● **How to complete this task**: Excluding images, repeat the data exactly as given.

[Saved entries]
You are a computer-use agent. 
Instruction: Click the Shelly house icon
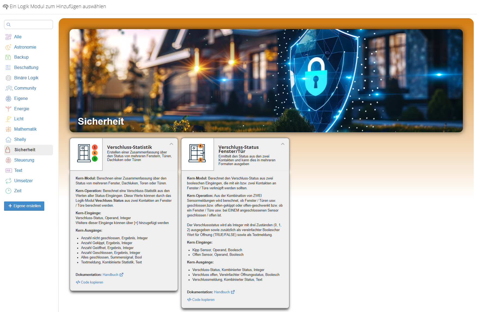[8, 140]
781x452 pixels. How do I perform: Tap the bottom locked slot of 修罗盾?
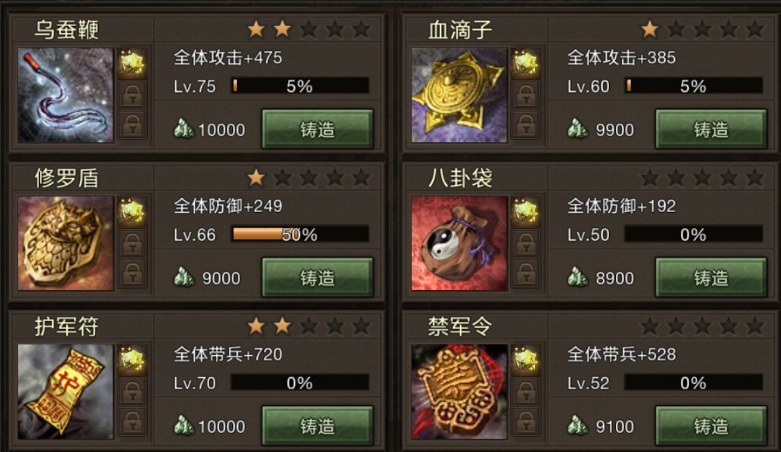(132, 274)
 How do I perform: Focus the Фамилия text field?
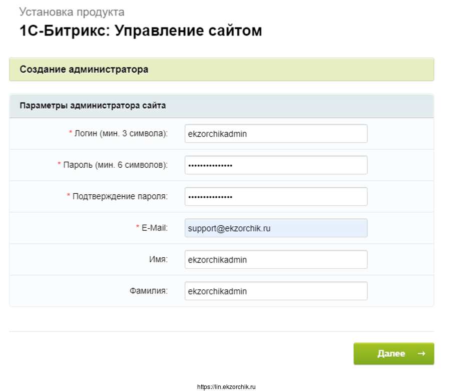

● **Answer to this exercise**:
You are a computer-use agent. 
Instruction: Click the Shelly house icon
[8, 140]
781x452 pixels. How do I perform: Tap the bottom locked slot of 修罗盾?
(132, 274)
 How do I perform: Focus the Фамилия text field?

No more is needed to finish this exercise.